InverFill: One-Step Inversion for Enhanced Few-Step Diffusion Inpainting¶
Conference: CVPR 2026
Paper: CVF Open Access
Code: None
Area: Diffusion Models / Image Generation
Keywords: Few-step diffusion, image inpainting, one-step inversion, noise initialization, blended sampling
TL;DR¶
To address the problem of "semantic misalignment and discordance between the inpainted region and background caused by random Gaussian noise initialization in few-step diffusion inpainting," InverFill trains a one-step inversion network to map a given masked image into a "semantically aligned" latent noise, replacing the random noise. This is then fed into an off-the-shelf blended sampling pipeline. The method significantly improves few-step inpainting quality in just 2–4 steps with almost zero extra overhead (+0.06s), even matching specialized inpainting models that require real-image supervision.
Background & Motivation¶
Background: Text-guided image inpainting mainly leverages the priors of large-scale text-to-image diffusion models. Existing approaches generally fall into two categories: one is fine-tuning (such as BrushNet/SDXL-Inpainting, which adds trainable branches to a frozen backbone or fine-tunes the entire U-Net with mask conditions), and the other is training-free (such as Blended Latent Diffusion (BLD), which blends the "noised latent of the known region" and the "predicted latent of the model" according to the mask at each step of the multi-step denoising process to gradually align the generated content with the background). Both categories can produce high-quality results, but both rely on dozens to hundreds of sampling steps, leading to high latency and making real-time deployment difficult.

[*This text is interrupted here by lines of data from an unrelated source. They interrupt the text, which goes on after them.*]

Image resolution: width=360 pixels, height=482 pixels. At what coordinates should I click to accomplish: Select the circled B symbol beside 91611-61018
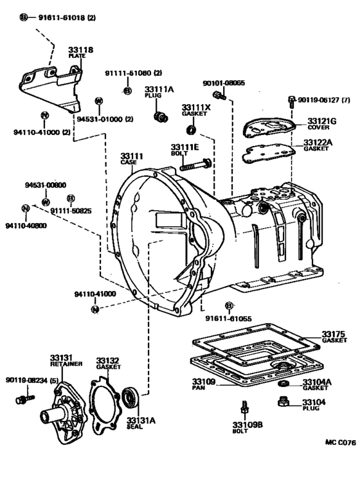click(x=24, y=17)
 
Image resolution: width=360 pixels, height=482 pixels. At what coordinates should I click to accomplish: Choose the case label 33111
click(x=131, y=156)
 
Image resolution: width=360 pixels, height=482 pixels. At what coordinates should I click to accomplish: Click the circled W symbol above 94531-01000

Limitations of Prior Work: Directly applying mature few-step text-to-image models (4–8 steps or even 1 step, such as SANA-Sprint, SDXL-Turbo) to inpainting does not work. BLD's blending strategy is effective in multi-step models because each denoising update is very small, allowing the generated content to merge smoothly into the context. However, in few-step models, each step is a "large-stride ODE update" with almost no buffer. Once the initial noise is semantically distant from the known region, a few coarse updates cannot correct it, resulting in blurry inpainted regions and artifacts where the style/semantics are disconnected from the background. Currently, the only successful few-step specialized solution, TurboFill, trains an inpainting adapter on a distilled model using 3-step adversarial training, but it is highly complex to design, requires real-image supervision, is computationally heavy, and has only been validated on U-Net.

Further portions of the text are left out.